Purpose: Treatment with IFN-α therapy has been shown to exhibit antitumor effects on patients with hepatocellular carcinoma (HCC). However, individual responses remained unpredictable because of the frequent presence of intrinsic or acquired IFN-α resistance. Hence, delineation of molecular targets implicated in the resistant pathway holds value in refining the therapeutic benefits of IFN-α. Experimental Design: The current study analyzed the effect of IFN-α in human HCC cells. Three hepatitis C virus (HCV)-related, five hepatitis B virus (HBV)-related and two non-B non-C-related cell lines were subjected to IFN-α treatment and the cytotoxic effect on cell viability was measured.
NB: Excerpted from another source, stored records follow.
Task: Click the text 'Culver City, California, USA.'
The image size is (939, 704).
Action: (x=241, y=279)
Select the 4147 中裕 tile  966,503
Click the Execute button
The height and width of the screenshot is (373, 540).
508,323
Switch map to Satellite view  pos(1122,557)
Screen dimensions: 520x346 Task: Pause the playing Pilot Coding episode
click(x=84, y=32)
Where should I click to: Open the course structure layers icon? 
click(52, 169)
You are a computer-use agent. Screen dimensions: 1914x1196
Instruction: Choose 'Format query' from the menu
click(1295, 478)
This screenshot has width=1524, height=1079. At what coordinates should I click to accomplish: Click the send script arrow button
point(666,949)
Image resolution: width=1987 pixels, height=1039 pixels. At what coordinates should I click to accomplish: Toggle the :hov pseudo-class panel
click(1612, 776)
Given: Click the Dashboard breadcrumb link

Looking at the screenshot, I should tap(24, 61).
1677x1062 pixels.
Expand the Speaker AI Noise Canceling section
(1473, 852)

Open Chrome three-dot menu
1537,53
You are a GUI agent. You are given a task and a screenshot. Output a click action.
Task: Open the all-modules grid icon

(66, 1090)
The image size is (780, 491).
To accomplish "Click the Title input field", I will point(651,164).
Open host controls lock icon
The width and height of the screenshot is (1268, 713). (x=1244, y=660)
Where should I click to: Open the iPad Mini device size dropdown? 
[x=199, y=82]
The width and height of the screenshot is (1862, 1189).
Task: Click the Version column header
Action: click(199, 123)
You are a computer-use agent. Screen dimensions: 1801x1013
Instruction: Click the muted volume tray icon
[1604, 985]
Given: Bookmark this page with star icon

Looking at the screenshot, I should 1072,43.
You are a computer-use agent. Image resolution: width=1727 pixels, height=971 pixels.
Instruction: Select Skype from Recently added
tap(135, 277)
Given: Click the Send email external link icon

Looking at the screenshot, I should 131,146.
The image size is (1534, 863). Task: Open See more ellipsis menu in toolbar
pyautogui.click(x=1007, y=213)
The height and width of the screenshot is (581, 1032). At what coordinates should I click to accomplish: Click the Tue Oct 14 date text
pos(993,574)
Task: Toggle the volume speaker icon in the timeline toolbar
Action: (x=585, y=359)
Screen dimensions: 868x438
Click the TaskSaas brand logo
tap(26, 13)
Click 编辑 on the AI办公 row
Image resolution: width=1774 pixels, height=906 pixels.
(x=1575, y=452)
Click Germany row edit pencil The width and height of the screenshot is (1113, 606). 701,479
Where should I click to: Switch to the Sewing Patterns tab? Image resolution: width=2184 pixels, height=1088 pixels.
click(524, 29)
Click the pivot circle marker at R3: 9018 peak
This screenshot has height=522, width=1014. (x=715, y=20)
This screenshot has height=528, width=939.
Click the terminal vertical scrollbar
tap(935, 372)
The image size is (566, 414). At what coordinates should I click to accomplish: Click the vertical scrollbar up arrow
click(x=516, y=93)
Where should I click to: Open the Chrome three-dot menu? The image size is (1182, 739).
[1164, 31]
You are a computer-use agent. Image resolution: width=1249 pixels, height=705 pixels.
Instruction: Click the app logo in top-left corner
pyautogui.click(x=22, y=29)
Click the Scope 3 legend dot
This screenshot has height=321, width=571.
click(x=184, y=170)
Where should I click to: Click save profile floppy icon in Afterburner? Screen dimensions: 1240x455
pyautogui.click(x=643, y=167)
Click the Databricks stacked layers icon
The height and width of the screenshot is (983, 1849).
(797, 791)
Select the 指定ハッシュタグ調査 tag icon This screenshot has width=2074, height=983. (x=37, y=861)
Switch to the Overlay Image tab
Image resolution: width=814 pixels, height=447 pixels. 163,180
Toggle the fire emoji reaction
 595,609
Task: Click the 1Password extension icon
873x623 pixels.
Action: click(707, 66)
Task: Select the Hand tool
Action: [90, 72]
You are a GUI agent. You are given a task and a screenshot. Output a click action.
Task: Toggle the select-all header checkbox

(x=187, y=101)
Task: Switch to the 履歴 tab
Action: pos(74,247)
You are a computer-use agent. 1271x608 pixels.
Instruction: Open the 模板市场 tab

Further analysis by cDNA microarray and quantitative reverse transcription-PCR were conducted to examine the gene expression changes that mediated the IFN-α resistance observed. Results: According to the IC 50 values determined, HCV-related cell lines indicated distinct resistance (IC 50, 389-1468 units/mL) compared with the HBV-related (IC 50, 11-77 units/ mL) and non-B non-C-related cell lines (IC 50, 24-108 units/ mL). Unsupervised hierarchical clustering on array data indicated three HCV-related cell lines to cluster independently from the sensitive cell lines, suggesting discrete features in association with IFN-α tolerance. Moreover, Significance Analysis of Microarrays analysis indicated the differential expression of 149 expressed sequence tags that represented 51 up-regulated and 98 down-regulated genes in the resistant cell lines. Comparing the temporal pattern of gene expression between 6- and 24-hour treatments, candidate genes that were considerably induced with time were further highlighted in the tolerant HCV-related cell lines. These candidates were verified by quantitative reverse transcription-PCR, which confirmed the down-regulation of UBA2, ZNF185, and FOXF1 and up-regulation of UBE4B in the drug-tolerant cells. Conclusions: Our present study showed that the insensitivity to IFN-α therapy in HCC cells is associated with drug-inducible transcriptional alterations. Furthermore, our investigation highlighted potential candidate genes in conferring an anti-apoptotic effect toward IFN-α treatment.